## PROVIDED PASSAGE
=== Section Start ===

Lettuce is one of the most consumed and marketed leafy vegetables in Brazil. Due to being highly perishable, and having little resistance to transportation and post-harvest handling, its production is concentrated close to urban centres (Souza et al., 2008).
Being a temperate crop it adapts better to warm temperatures, so that in tropical regions with high temperatures and luminosities, cultivation is hampered. This is due to the stimulation of early bolting and acceleration of the plant cycle, preventing expression of the maximum yield potential (Bezerra Neto et al., 2005; Guimarães et al., 2014). The demonstration of this potential depends on the genetic constitution (cultivar) and the conditions of soil and climate to which it is subjected.
There are several lettuce cultivars available on the market. It is therefore essential to find the one best suited to a given growing condition. As a result, the cultivar being used is important to the success of the adopted cropping system (Lima et al., 2004; Guimarães et al., 2011; Blind and Silva Filho, 2015).

=== Section End ===

## REQUIRED WORK
1. Answer these questions from the lettuce passage:
(a) Where is lettuce production concentrated?
(b) In tropical regions, the stimulation of what two things prevents expression of the maximum yield potential?
(c) On what does the demonstration of this potential depend?
2. Return everything in the lettuce passage from "Being a temperate" down to "Silva Filho, 2015).".
3. State whether each statement agrees with the lettuce passage, answering yes or no and quoting the words that decide it:
(a) Lettuce production is concentrated far from urban centres.
(b) Several lettuce cultivars are available on the market.
(c) Lettuce holds up well to transportation and post-harvest handling.

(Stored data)
=== Section Start ===

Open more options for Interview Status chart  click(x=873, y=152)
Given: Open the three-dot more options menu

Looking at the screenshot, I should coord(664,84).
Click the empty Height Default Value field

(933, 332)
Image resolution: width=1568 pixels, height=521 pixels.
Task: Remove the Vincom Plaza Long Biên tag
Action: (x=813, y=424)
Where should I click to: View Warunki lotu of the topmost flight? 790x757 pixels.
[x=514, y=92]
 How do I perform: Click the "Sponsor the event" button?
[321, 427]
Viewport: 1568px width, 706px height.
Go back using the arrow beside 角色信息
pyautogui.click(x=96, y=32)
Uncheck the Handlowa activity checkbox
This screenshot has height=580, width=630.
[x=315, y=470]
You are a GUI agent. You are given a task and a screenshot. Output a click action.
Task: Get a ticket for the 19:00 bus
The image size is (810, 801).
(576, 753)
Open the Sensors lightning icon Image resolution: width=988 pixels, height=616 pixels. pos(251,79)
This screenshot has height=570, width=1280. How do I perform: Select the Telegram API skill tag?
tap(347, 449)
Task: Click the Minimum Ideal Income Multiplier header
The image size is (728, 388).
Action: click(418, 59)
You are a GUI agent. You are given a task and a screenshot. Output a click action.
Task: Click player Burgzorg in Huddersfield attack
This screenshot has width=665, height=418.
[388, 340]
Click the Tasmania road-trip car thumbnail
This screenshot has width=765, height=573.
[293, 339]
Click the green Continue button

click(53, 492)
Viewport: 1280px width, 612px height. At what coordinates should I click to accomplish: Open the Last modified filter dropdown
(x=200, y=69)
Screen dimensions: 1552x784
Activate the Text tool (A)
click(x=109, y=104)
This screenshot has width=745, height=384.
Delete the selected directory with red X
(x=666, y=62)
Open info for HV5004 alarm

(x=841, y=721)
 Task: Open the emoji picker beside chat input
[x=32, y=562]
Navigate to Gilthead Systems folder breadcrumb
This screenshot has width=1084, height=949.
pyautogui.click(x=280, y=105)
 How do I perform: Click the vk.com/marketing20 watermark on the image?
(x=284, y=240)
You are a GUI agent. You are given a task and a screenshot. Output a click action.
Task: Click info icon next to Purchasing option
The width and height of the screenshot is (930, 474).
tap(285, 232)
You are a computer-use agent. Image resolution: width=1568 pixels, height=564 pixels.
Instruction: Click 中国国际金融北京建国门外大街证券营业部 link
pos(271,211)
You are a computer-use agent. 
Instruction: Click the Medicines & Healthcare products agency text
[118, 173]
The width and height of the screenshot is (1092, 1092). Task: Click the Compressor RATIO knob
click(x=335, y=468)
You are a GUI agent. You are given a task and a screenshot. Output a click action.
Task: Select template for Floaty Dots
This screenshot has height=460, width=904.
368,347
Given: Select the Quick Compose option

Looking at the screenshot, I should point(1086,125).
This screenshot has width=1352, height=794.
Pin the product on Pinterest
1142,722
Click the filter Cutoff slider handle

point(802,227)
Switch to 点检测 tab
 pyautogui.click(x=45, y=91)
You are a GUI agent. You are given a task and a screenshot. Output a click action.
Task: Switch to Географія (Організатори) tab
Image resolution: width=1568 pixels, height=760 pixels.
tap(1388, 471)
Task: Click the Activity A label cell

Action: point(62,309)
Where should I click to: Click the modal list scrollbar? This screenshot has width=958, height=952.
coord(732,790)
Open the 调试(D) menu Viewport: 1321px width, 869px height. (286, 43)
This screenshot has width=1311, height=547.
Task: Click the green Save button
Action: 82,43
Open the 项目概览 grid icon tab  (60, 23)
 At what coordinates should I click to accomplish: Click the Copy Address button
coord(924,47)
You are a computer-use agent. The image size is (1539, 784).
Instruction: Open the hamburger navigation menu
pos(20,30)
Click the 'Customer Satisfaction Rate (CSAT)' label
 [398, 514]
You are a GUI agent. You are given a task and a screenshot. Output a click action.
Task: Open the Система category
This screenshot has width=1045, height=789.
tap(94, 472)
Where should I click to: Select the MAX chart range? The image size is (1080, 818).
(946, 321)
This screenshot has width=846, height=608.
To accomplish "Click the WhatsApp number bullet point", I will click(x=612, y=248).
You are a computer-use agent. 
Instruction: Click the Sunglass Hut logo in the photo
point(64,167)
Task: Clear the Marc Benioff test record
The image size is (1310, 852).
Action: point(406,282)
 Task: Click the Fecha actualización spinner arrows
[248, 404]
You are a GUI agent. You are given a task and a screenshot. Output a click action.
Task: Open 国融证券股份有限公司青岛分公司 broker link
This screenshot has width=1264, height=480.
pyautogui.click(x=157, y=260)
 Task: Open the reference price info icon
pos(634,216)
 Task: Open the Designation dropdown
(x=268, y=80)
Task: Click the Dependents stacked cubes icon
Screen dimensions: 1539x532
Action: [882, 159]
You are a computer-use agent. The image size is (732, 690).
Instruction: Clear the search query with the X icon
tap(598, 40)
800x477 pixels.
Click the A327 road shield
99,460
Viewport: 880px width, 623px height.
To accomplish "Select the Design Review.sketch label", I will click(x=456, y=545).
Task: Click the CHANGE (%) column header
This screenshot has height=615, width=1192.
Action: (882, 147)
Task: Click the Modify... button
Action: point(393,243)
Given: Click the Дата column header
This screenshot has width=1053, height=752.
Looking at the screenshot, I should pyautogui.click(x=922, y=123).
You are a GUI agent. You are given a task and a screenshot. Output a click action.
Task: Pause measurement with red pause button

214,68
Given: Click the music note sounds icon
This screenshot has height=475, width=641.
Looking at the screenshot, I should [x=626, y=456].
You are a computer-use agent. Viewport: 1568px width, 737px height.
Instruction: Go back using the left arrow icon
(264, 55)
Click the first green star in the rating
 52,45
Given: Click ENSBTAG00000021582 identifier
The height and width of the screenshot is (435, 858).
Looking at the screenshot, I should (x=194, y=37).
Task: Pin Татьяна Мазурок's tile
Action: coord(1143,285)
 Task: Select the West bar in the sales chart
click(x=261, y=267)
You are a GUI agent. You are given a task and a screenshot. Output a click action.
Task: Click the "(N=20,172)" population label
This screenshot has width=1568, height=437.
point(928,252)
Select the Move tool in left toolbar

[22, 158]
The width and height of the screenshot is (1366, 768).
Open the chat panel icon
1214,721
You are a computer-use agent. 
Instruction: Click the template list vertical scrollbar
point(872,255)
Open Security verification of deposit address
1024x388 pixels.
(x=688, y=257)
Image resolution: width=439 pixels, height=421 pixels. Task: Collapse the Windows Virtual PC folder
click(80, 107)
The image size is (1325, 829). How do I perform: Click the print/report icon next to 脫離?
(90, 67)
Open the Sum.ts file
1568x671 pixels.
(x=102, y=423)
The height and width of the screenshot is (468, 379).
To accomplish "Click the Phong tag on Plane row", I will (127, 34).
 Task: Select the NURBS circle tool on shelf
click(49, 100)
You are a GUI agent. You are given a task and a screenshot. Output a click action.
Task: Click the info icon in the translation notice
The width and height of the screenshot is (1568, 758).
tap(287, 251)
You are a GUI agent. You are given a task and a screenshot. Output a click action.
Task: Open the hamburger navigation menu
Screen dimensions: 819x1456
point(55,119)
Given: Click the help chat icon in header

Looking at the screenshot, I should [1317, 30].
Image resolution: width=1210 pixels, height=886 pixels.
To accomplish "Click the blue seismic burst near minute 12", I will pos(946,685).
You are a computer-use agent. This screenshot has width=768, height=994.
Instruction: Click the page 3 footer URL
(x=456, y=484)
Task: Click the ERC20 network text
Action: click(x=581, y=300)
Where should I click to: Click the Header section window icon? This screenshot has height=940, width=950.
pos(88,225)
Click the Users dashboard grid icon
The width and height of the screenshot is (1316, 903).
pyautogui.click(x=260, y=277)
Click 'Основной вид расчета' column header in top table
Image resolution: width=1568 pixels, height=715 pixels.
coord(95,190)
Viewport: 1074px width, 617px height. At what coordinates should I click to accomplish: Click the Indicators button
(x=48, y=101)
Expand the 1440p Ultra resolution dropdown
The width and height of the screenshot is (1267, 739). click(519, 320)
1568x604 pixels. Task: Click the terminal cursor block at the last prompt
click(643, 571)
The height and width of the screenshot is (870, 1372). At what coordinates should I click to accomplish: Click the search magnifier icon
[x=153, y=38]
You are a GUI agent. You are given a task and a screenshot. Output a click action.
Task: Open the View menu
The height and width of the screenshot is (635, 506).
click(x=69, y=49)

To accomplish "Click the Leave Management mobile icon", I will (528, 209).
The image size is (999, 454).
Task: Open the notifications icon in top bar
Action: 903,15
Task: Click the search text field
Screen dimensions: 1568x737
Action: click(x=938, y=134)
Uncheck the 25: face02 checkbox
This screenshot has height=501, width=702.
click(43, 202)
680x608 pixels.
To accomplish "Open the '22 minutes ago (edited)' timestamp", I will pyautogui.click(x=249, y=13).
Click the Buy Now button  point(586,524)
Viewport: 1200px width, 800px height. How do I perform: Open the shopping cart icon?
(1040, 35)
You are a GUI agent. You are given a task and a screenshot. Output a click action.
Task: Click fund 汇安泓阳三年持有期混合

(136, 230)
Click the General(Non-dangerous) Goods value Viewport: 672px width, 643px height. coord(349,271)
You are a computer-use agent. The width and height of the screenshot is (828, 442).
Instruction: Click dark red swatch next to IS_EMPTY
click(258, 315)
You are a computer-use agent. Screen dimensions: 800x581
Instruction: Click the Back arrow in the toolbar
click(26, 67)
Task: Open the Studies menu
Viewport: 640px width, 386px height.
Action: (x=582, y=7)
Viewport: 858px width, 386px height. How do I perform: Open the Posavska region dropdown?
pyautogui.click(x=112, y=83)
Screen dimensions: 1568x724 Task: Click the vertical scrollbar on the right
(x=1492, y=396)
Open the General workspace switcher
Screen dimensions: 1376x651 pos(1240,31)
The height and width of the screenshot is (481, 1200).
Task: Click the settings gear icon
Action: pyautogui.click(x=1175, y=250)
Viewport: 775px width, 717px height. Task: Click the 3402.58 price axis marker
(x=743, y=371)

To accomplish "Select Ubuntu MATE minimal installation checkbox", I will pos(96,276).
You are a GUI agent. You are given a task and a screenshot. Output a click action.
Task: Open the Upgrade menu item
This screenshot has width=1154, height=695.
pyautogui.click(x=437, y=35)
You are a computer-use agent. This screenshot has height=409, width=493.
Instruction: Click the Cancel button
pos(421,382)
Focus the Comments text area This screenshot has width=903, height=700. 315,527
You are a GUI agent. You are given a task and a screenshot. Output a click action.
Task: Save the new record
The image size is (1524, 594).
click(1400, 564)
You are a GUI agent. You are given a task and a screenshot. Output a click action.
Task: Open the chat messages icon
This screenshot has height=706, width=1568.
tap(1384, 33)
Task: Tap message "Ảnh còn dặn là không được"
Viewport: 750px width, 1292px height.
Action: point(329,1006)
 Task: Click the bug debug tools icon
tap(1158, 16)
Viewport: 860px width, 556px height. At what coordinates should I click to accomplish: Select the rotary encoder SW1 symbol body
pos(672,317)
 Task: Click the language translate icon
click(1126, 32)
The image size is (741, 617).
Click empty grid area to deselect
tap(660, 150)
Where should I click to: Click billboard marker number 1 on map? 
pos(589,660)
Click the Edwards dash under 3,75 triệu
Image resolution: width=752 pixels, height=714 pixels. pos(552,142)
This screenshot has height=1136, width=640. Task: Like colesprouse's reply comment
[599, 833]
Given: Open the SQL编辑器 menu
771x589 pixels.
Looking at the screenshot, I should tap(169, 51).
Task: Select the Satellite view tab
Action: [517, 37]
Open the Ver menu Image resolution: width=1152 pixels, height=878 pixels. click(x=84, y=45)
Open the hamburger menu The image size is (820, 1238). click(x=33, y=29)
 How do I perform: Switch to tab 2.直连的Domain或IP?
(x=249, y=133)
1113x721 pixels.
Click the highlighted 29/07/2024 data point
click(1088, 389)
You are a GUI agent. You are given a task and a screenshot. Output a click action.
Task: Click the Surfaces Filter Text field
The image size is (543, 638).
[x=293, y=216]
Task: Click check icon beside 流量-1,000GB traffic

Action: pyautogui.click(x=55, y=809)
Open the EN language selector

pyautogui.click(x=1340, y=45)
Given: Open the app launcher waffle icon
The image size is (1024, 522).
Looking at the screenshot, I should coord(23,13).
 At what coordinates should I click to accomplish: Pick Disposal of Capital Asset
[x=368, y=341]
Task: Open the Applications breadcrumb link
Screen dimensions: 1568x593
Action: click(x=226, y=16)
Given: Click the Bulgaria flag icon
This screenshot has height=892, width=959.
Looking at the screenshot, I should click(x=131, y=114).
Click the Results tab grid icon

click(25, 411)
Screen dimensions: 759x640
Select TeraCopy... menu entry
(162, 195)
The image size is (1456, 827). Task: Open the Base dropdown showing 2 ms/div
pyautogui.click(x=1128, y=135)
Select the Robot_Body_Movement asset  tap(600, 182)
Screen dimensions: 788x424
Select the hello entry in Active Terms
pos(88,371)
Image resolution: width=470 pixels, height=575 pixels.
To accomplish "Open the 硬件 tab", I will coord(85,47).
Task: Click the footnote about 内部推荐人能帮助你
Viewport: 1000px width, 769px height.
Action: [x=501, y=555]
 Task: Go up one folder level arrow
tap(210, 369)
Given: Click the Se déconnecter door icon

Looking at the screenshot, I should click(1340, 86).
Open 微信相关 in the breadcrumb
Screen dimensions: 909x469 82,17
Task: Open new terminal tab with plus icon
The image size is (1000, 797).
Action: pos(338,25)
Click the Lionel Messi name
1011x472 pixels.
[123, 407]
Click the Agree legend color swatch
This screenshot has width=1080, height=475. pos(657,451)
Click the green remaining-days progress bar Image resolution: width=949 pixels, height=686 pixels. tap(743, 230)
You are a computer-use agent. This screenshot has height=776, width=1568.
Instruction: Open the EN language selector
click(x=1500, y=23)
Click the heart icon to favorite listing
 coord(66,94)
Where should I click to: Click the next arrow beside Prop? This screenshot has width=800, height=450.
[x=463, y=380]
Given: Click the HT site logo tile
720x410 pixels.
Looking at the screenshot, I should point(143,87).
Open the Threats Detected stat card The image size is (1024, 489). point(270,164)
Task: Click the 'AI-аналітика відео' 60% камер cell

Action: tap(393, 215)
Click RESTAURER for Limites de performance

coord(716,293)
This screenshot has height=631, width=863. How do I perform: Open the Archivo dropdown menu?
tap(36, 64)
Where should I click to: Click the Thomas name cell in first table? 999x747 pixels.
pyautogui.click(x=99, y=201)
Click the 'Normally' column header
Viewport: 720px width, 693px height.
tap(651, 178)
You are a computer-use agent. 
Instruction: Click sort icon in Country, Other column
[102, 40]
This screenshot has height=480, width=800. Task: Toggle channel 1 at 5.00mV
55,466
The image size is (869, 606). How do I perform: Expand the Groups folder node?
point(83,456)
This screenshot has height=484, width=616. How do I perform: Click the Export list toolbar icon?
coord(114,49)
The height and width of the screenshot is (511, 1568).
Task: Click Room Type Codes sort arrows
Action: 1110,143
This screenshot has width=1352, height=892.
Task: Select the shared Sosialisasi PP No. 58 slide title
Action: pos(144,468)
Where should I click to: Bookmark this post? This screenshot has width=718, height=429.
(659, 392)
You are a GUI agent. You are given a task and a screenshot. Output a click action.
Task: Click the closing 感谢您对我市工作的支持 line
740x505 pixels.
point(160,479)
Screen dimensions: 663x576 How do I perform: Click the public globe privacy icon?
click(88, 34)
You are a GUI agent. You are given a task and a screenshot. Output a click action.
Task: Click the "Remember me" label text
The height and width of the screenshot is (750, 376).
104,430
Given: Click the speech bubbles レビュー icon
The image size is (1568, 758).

=== Section End ===

## PROBLEM SOLUTIONS
1.
(a) Close to urban centres.
(b) Early bolting and acceleration of the plant cycle.
(c) The genetic constitution (cultivar) and the conditions of soil and climate to which it is subjected.

2.
Being a temperate crop it adapts better to warm temperatures, so that in tropical regions with high temperatures and luminosities, cultivation is hampered. This is due to the stimulation of early bolting and acceleration of the plant cycle, preventing expression of the maximum yield potential (Bezerra Neto et al., 2005; Guimarães et al., 2014). The demonstration of this potential depends on the genetic constitution (cultivar) and the conditions of soil and climate to which it is subjected.
There are several lettuce cultivars available on the market. It is therefore essential to find the one best suited to a given growing condition. As a result, the cultivar being used is important to the success of the adopted cropping system (Lima et al., 2004; Guimarães et al., 2011; Blind and Silva Filho, 2015).

3.
(a) No: "its production is concentrated close to urban centres"
(b) Yes: "There are several lettuce cultivars available on the market."
(c) No: "having little resistance to transportation and post-harvest handling"